Of course, in an ideal world, this is what GPs would seek to deliver, but the reality is we live in a resource constrained world where, even if we had the money, we do not have the clinical workforce to cover the type of 24/7 demand that the public have a for routine medical services.

The public must understand that the NHS has survived to meet patient needs (as opposed to wants) because NHS staff have been prepared to go the extra mile through dedication in the interest of  patient needs. GPs cannot deliver that level of service unresourced merely to deliver patient desires.

An urgent need for integrated care

Much of the problem in emergency departments is an outflow problem, namely that there are no beds available. Patients requiring admission then have to access hospital services via emergency departments, rather than by direct admission to a ward. GPs are acutely aware that, for many elderly patients, a tiny change in their condition can be sufficient to prevent them living at home independently. Frequently such patients need nursing rather than medical care and a ‘low-tech’ admission to either a community hospital or to a social services bed. The volume of social services beds is simply not geared up to the number of elderly people in the community.

Successful out-of-hours care requires an integrated, unified single organisation providing call-handling including 111, out-of-hours medical services, district nursing services, community hospitals out-of-hours provision all in a totally integrated manner.

It would be operated ideally by a not-for-profit social enterprise, where the ethical motive drives the best outcome with the consequences being a lower than average hospital admission rate, a higher than average admission avoidance rate, and higher than average number of people dying in their own home when terminally ill. Such systems exist successfully in Derbyshire and Hertfordshire to name but two areas.
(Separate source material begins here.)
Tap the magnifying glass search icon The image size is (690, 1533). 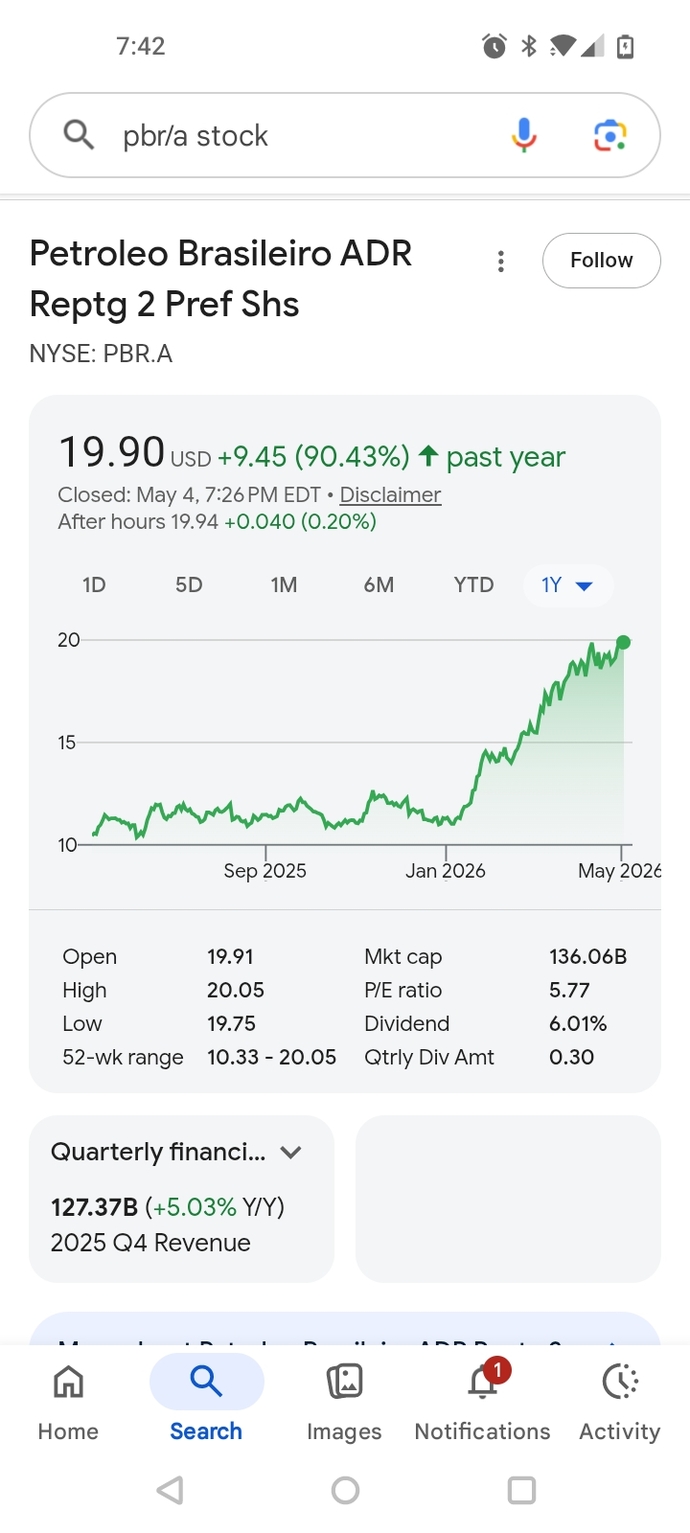78,134
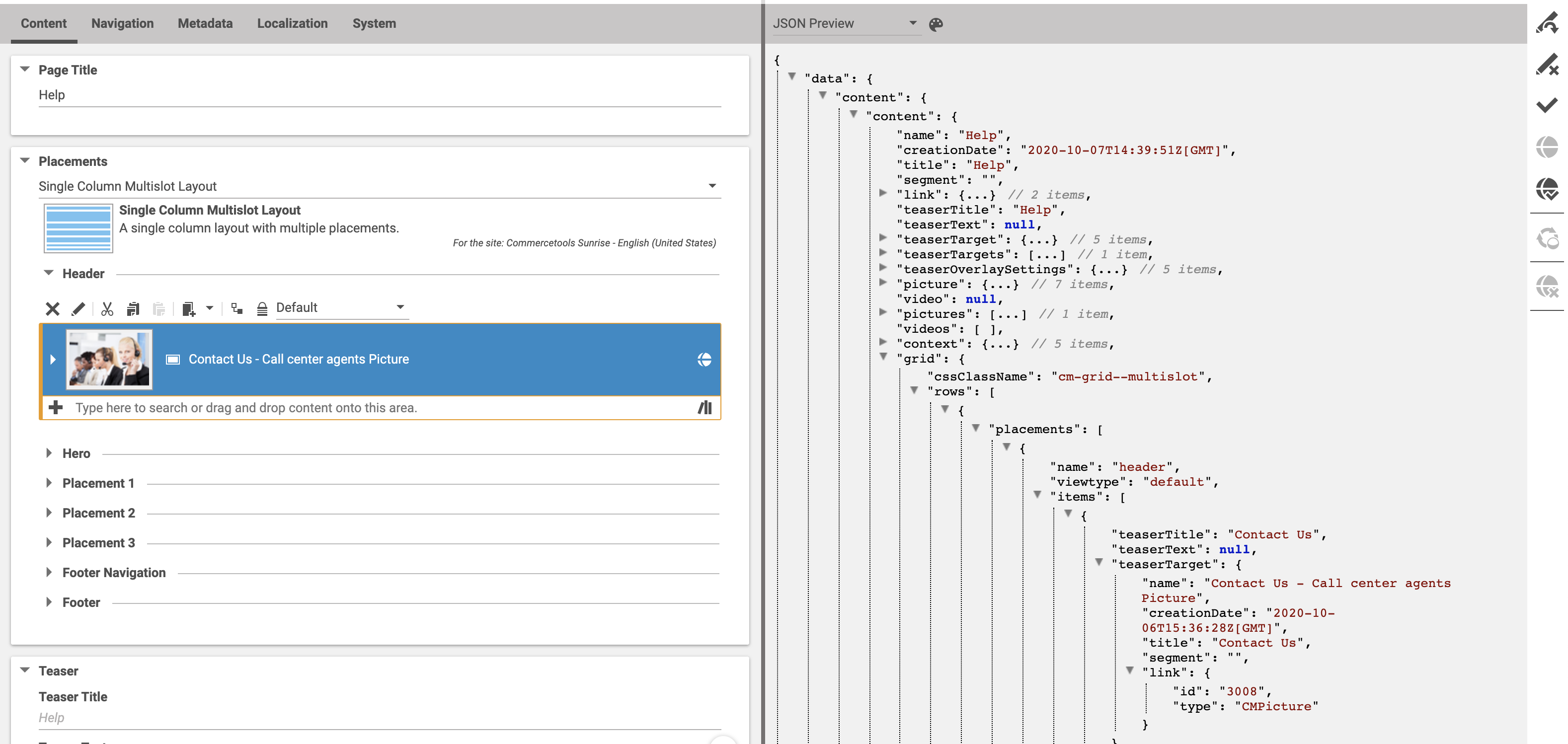Switch to the Localization tab
1568x744 pixels.
[x=292, y=23]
Last Friday, the Conference of Local Medical Committees reaffirmed its policy that GPs would not under any circumstances take back responsibility for provision of out-of-hours services. Furthermore they reaffirmed the GPC policy that 111 providers must be also providers of face-to-face out-of-hours primary care to the public so that they have to take direct responsibility for their 111 decisions.

It is not difficult to see why these policies exist and there is no chance of GPs, returning to the public’s ‘Dr Finlay’ perception of out-of-hours as providers of last resort. GPs know from bitter experience that the Government will break promises, drive up demand, and reduce resources available to the one professionwhere work-life balance seems not to matter in the eyes of the rest of society.

It is time we took a much more integrated, social enterprise-based approach to out-of-hospital out-of-hours care.

Peter Holden is the GPC negotiator with responsibility for urgent emergency and unscheduled care, and a GP in Matlock, Derbyshire.